Wagner College invites you to the inaugural Black History Month Scholar Symposium featuring guest speaker Tricia Rose, professor of Africana Studies at Brown University, on the topic of “Race, Media and Social Justice in the Obama Era,” a discussion of political, social and economic struggles and media representations of blacks in a post-civil rights society, with attention to creative strategies developed by artists, communities and movements to build a more just society.
The program is scheduled for Wednesday, Feb. 13 at 4:30 p.m. in Spiro Hall 2. The lecture is free, and the public is invited.
Rose, a native New Yorker, began her publishing career in 1994 with “Black Noise: Rap Music and Black Culture in Contemporary America.” The study won an American Book Award from the Before Columbus Foundation and was listed as one of the “Top Books of the 20th Century” by the journal Black Issues in Higher Education (now known as Diverse: Issues in Higher Education).
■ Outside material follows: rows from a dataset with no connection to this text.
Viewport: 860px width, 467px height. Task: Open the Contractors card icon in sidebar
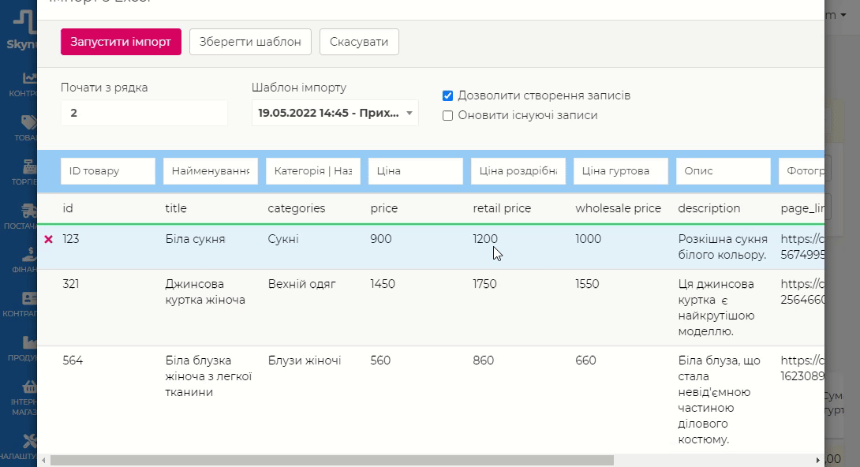click(29, 299)
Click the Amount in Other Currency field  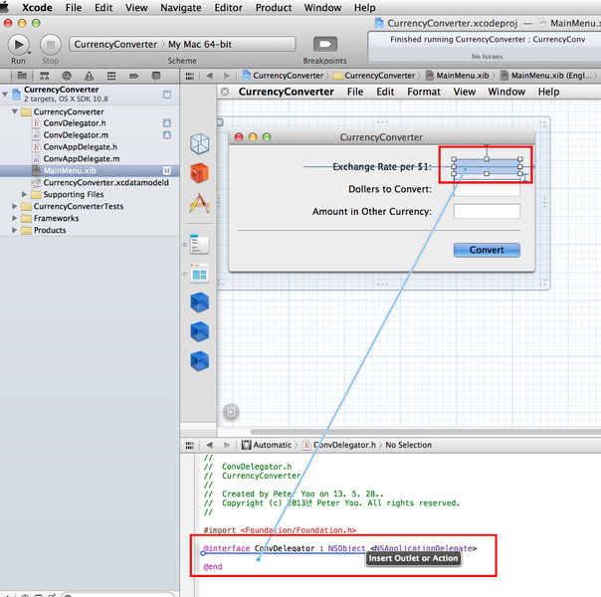487,211
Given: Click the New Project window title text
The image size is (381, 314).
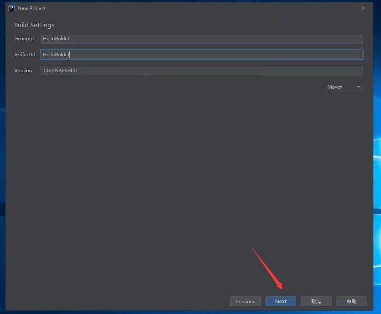Looking at the screenshot, I should (x=31, y=8).
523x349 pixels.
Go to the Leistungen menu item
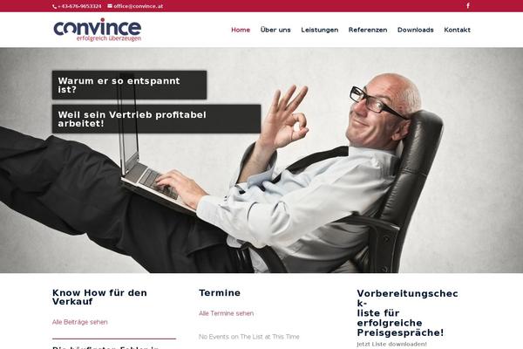[x=320, y=30]
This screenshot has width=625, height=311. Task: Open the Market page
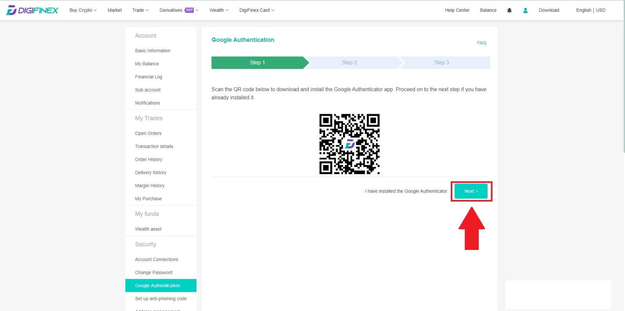pos(114,10)
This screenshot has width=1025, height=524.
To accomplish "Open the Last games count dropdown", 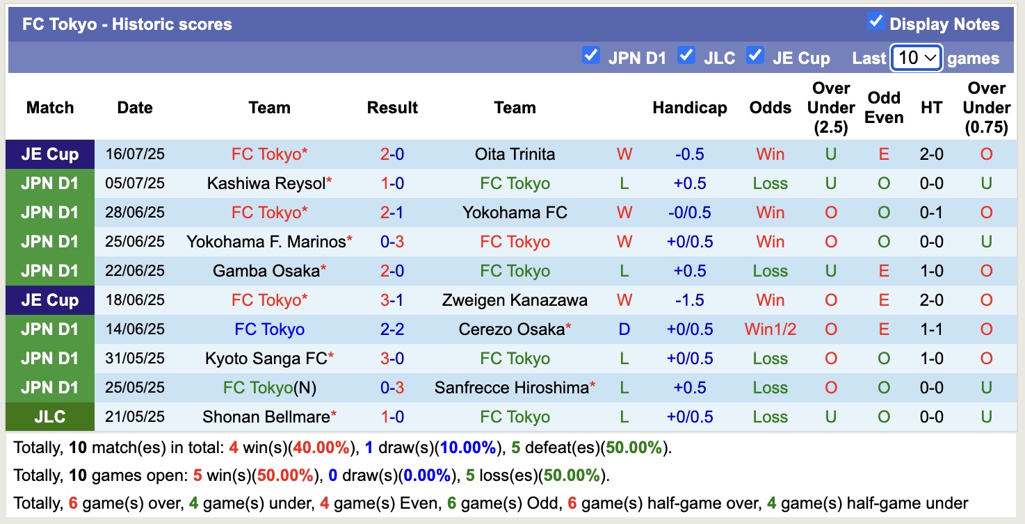I will pyautogui.click(x=916, y=58).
“Black Noise” was followed in 2003 by “Longing to Tell: Black Women Talk About Sexuality and Intimacy,” one of the only oral histories of black women’s sexuality. “Longing to Tell” was highlighted by an extended profile in the New York Times Sunday Book Review, “Class With the ‘Ph.D. Diva’,” written by culture reporter Felicia Lee.
“She [Rose] has an extraordinary ability to mix social criticism, social history and cultural criticism and an advanced study of aesthetics, and to see how they all fit together,” said George Lipsitz, one of Rose’s Ph.D. advisers, to the Times.
Her most recent book is “The Hip Hop Wars: What We Talk About When We Talk About Hip Hop — and Why It Matters” (2008). And she is currently working on a new book about the future of racial justice in America.
To learn more about Tricia Rose, visit her website.
The Black History Month Scholar Symposium program is sponsored by the Wagner College Provost’s Office, the Co-Curricular Programs Office & Graduate Student Life, and the Center for Intercultural Advancement.